--- Start ---
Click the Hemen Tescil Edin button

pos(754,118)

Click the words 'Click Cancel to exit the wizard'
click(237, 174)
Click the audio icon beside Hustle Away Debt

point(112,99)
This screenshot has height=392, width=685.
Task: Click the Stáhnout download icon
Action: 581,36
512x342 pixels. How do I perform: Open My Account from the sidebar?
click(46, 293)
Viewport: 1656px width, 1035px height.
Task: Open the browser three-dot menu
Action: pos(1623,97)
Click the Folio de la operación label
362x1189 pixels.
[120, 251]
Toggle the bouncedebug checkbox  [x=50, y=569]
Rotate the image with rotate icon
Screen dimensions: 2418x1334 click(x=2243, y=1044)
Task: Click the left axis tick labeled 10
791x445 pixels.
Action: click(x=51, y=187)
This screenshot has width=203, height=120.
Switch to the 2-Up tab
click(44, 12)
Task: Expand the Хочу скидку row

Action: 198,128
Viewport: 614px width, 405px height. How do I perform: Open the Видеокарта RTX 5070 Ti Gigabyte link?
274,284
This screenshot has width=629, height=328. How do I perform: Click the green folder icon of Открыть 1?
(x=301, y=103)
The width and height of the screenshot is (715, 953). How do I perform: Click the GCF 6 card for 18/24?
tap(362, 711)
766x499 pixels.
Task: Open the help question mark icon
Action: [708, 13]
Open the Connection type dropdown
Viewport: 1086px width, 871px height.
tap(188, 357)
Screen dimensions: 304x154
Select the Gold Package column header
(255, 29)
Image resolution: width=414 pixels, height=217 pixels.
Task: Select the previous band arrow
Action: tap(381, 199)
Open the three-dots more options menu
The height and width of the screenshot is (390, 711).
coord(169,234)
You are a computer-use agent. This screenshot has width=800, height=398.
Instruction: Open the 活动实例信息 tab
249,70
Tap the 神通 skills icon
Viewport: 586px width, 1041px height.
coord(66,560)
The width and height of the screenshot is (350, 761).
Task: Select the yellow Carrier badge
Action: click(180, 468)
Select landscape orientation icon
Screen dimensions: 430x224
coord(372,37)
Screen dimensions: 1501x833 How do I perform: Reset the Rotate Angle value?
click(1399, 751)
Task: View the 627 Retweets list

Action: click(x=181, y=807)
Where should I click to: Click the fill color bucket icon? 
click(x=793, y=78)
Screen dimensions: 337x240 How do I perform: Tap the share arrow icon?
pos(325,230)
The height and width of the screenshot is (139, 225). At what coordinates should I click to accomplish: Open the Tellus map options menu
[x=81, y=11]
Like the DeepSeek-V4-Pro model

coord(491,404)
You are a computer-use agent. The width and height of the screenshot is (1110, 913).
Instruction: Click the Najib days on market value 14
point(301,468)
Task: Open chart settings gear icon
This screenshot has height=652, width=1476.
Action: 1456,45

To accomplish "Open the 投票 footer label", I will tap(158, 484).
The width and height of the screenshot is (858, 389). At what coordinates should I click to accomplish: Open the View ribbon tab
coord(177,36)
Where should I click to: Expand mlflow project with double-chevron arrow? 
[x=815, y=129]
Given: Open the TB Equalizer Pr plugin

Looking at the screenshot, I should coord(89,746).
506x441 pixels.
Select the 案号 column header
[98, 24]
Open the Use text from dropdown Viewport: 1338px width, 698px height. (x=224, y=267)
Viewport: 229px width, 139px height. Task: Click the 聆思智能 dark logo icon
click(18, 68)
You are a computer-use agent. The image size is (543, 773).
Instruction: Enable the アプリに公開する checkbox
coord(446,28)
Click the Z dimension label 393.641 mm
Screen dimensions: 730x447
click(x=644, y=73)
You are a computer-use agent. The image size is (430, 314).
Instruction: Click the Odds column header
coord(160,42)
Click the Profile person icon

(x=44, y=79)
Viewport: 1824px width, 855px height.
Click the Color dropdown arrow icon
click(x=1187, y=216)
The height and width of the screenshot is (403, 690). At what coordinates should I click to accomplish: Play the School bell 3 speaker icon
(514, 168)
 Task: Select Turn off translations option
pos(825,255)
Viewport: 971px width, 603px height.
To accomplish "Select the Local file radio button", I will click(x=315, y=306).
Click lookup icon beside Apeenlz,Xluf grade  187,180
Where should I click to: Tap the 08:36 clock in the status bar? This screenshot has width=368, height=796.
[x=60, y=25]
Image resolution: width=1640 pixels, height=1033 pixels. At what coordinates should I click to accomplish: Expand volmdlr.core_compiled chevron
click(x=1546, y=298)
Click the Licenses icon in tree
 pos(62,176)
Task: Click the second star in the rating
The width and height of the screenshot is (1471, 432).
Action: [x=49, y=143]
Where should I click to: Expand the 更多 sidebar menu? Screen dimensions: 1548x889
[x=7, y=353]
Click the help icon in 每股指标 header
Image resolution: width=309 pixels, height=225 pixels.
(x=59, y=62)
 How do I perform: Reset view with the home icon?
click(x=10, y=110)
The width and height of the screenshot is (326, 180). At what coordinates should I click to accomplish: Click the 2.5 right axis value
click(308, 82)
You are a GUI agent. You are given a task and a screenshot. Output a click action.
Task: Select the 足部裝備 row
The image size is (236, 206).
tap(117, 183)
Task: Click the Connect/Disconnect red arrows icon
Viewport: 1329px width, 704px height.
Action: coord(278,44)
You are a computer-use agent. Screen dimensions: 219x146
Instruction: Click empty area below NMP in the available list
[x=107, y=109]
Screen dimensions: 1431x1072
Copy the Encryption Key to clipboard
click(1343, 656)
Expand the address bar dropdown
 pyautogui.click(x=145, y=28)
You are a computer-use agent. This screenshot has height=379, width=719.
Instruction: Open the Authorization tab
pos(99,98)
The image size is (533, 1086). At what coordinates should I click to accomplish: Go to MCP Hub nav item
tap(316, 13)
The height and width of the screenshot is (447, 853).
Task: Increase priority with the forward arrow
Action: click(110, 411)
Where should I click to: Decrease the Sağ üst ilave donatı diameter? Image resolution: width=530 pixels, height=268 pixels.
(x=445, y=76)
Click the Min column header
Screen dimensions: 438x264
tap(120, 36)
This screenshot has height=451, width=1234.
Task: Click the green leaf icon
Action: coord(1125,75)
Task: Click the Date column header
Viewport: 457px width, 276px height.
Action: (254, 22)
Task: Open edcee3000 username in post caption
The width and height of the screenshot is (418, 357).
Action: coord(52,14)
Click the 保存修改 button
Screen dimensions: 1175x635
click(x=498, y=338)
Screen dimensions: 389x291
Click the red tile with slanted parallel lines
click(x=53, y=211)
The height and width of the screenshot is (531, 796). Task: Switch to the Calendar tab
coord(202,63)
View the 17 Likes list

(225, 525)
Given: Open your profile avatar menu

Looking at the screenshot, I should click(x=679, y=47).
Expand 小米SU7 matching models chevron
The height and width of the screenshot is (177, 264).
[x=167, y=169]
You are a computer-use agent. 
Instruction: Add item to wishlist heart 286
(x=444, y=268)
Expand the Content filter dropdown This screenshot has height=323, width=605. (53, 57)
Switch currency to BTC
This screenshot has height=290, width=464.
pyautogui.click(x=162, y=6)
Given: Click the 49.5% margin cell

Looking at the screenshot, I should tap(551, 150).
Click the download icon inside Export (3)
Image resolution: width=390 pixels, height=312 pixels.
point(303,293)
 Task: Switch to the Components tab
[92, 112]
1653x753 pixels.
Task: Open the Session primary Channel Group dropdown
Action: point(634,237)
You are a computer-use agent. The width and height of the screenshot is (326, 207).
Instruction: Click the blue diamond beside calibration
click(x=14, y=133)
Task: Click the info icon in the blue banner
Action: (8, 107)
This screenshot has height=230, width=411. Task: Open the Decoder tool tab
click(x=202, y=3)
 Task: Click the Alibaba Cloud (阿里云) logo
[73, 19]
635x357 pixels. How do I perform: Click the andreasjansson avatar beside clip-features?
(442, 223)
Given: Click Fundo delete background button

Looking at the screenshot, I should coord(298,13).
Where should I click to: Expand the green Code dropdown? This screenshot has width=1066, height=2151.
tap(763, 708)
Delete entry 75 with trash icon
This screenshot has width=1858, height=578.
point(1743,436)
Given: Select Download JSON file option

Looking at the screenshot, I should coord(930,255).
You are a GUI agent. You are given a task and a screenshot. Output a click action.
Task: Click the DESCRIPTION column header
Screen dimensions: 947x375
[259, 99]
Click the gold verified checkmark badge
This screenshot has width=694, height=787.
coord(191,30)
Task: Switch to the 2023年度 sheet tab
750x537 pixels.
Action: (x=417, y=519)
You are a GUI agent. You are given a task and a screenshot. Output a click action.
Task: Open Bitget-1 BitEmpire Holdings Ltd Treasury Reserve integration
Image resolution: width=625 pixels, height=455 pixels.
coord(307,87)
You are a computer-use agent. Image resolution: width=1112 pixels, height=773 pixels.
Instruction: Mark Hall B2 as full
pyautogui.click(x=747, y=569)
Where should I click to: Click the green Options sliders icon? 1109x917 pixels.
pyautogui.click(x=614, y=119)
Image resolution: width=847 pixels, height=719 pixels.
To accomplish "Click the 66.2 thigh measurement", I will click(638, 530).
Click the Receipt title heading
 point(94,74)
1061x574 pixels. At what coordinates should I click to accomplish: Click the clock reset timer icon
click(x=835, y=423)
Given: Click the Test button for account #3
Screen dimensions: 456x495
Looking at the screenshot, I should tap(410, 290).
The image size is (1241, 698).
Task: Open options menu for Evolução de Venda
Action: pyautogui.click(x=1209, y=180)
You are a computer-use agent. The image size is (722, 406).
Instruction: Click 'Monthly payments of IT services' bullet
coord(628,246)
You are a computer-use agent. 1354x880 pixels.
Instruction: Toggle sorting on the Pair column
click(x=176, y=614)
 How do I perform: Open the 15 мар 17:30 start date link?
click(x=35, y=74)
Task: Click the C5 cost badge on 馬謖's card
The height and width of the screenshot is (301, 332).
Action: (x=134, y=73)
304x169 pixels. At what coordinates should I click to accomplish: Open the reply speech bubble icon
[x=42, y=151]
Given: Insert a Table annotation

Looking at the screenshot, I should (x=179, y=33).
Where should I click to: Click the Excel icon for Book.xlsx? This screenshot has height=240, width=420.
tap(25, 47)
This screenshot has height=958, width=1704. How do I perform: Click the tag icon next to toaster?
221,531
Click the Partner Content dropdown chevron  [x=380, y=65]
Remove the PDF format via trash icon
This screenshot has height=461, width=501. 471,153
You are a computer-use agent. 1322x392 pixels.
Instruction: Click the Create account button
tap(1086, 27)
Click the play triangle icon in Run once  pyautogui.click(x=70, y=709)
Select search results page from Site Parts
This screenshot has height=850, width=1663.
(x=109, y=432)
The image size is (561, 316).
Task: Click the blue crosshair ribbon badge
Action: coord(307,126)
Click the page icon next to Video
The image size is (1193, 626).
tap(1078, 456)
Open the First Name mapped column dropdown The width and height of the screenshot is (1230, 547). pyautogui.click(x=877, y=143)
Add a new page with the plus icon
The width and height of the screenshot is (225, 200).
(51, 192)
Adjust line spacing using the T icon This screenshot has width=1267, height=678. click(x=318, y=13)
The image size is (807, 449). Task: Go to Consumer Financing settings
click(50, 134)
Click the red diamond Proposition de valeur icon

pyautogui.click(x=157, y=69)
--- End ---
## Exercise requirements
Report how many lines in the rows above contain the word "green", giving only the number.

## Finished answer
4